[Data provided]

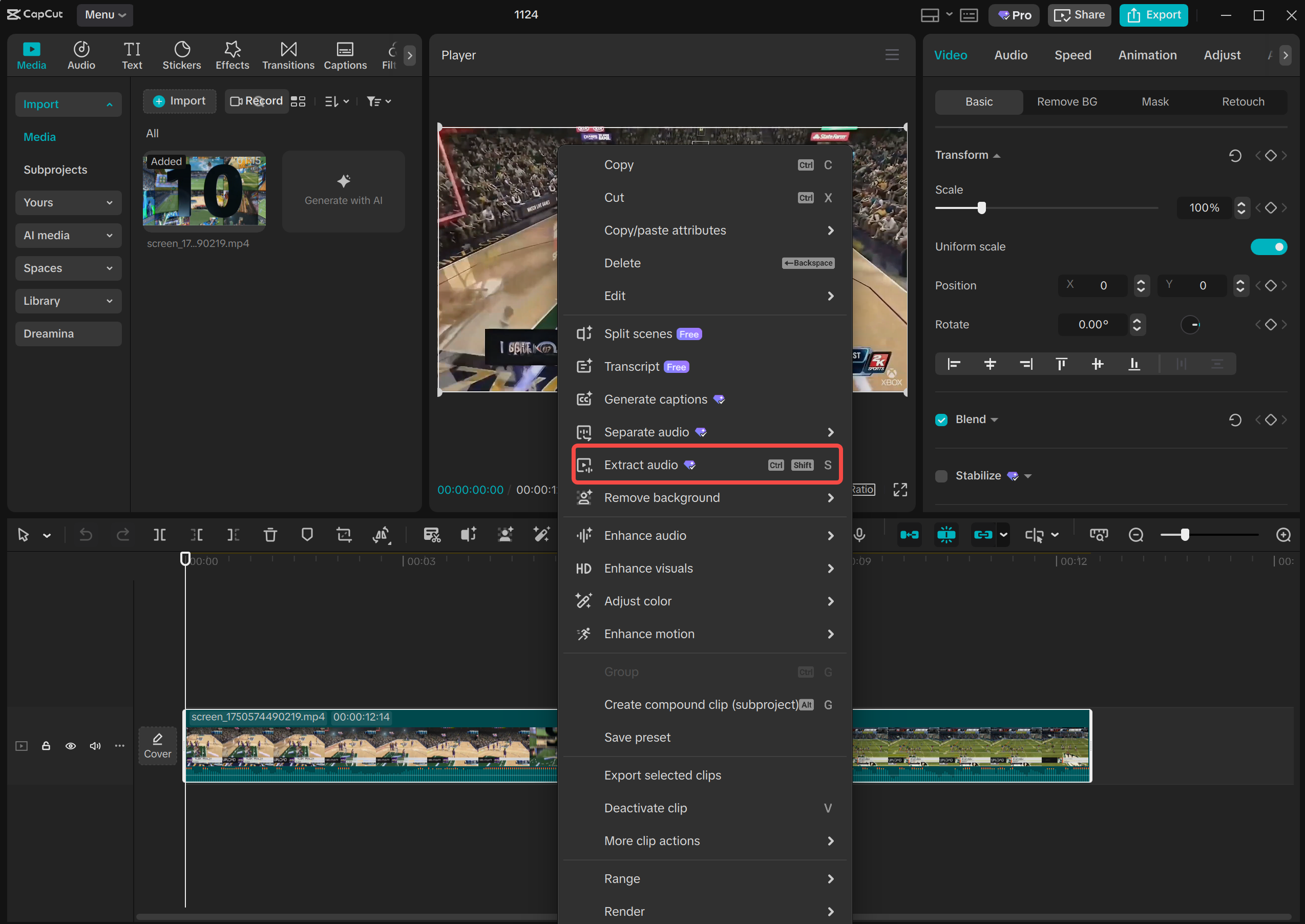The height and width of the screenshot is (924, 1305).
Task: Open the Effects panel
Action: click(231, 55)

==

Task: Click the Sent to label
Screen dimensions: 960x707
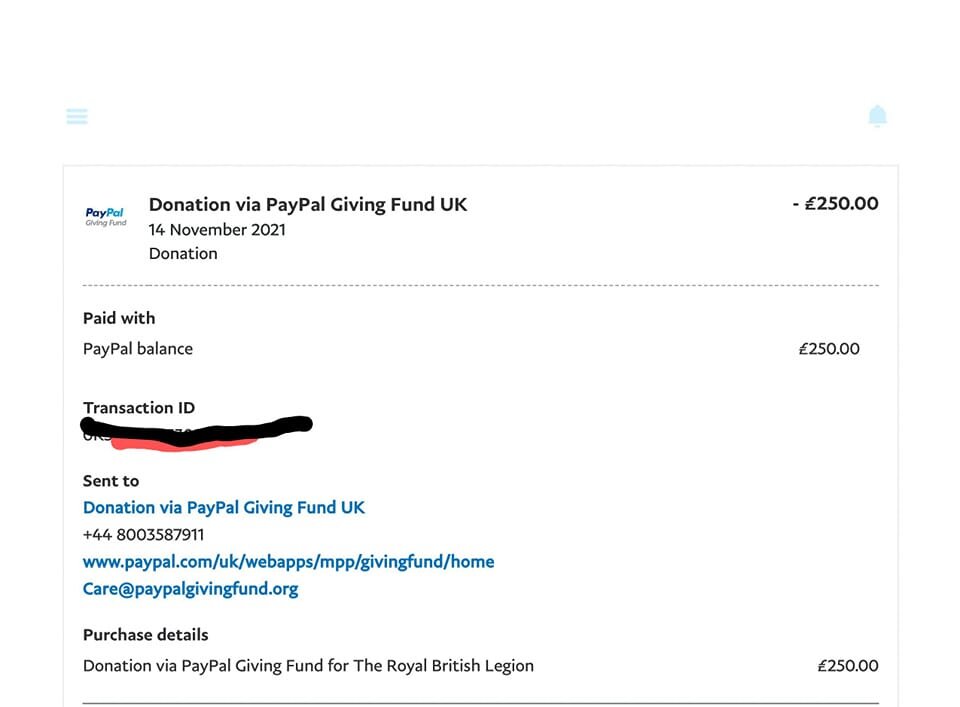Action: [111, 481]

[Stated task] Reproduce word for word the stretch of the items from the line containing "The height and" through the line containing "Action: click(231, 55)", leaving the pictures out.

[Result for this exercise]
The height and width of the screenshot is (924, 1305).
Task: Open the Effects panel
Action: click(231, 55)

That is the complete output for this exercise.